▶ _WHAT THE TASK ASKS_:
Which lines below fall between the one containing "Condizioni di Vendita (73, 1706)" and the one containing "Gelateria (234, 1405)"? Repeat them exactly, counting both of those lines, and add nothing else.

··· RECORDS FOR THE TASK

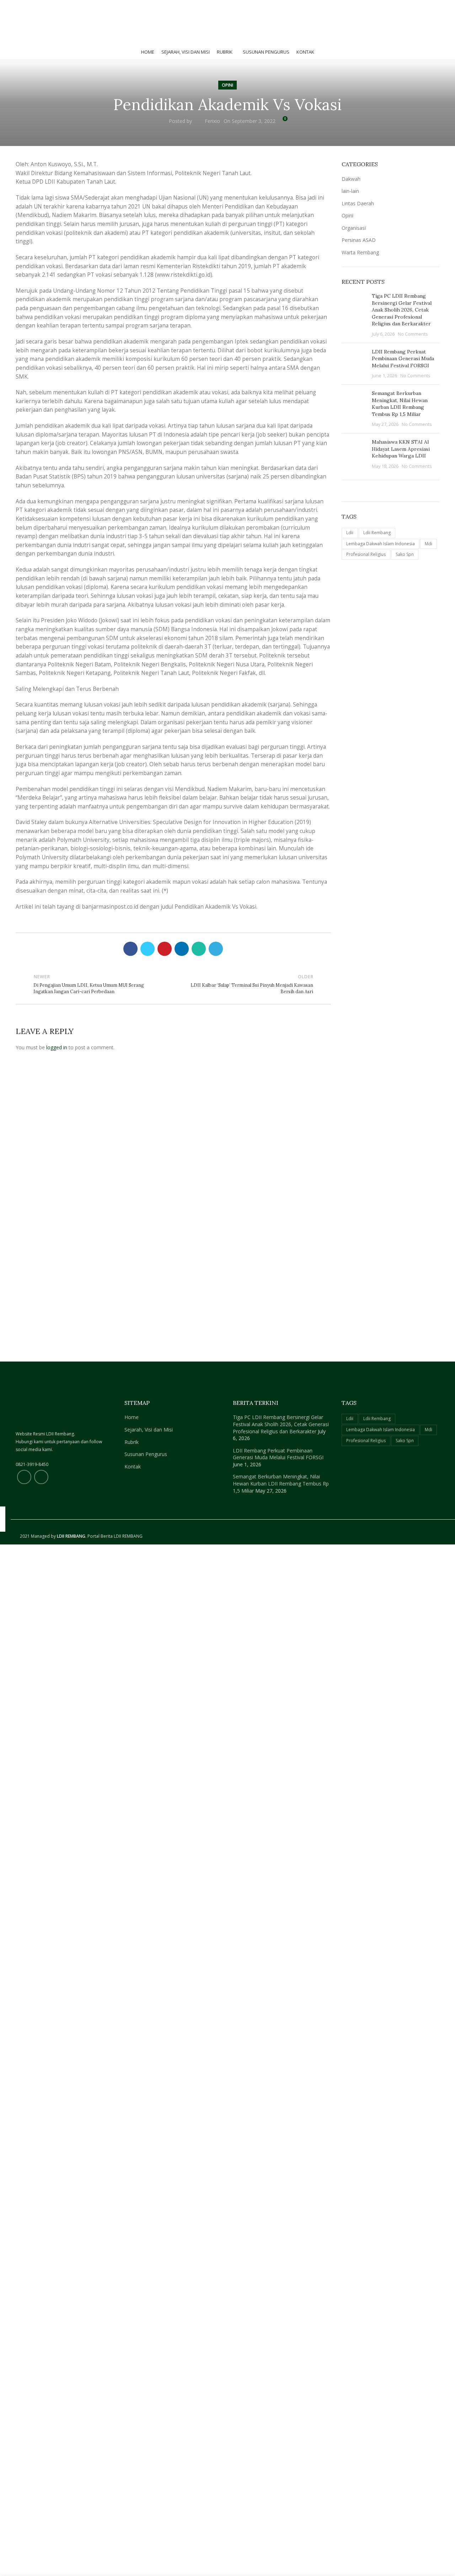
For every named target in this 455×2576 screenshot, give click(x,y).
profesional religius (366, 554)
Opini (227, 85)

······
··· RECORDS FOR THE TASK

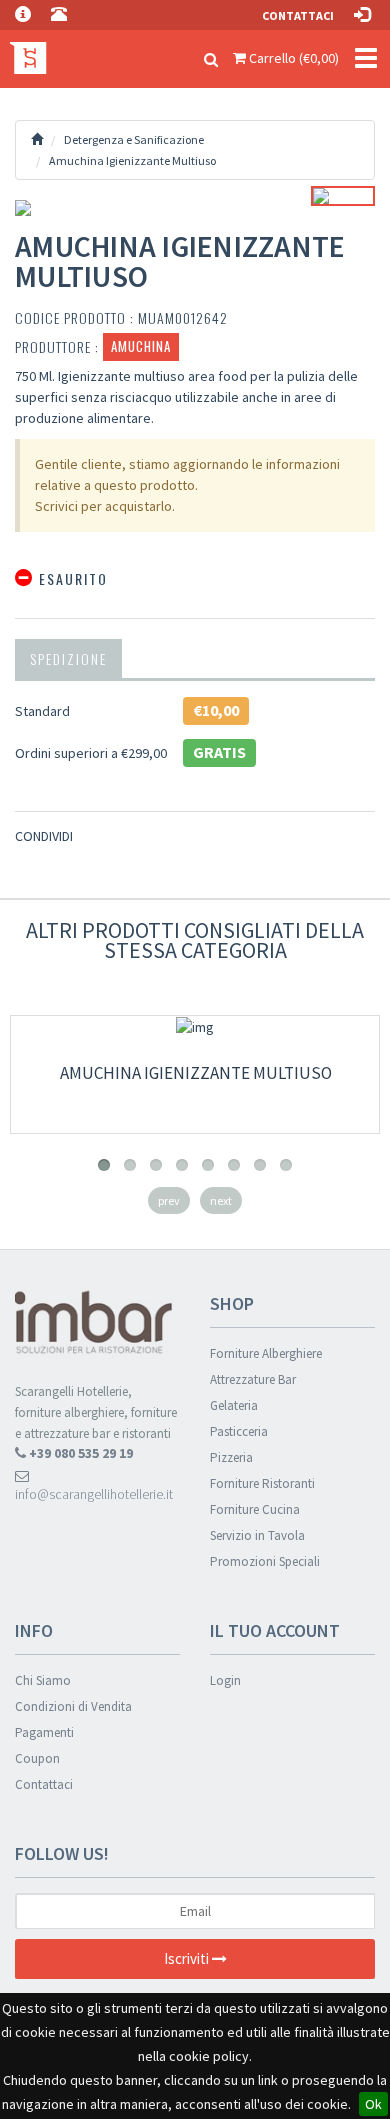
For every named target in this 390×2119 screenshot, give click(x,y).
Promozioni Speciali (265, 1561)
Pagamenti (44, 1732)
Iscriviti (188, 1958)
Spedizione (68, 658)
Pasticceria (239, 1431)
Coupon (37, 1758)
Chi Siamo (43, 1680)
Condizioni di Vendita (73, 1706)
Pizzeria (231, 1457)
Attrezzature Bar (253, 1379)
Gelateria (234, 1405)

······

▶ _OUTPUT_:
Condizioni di Vendita (73, 1706)
Pizzeria (231, 1457)
Attrezzature Bar (253, 1379)
Gelateria (234, 1405)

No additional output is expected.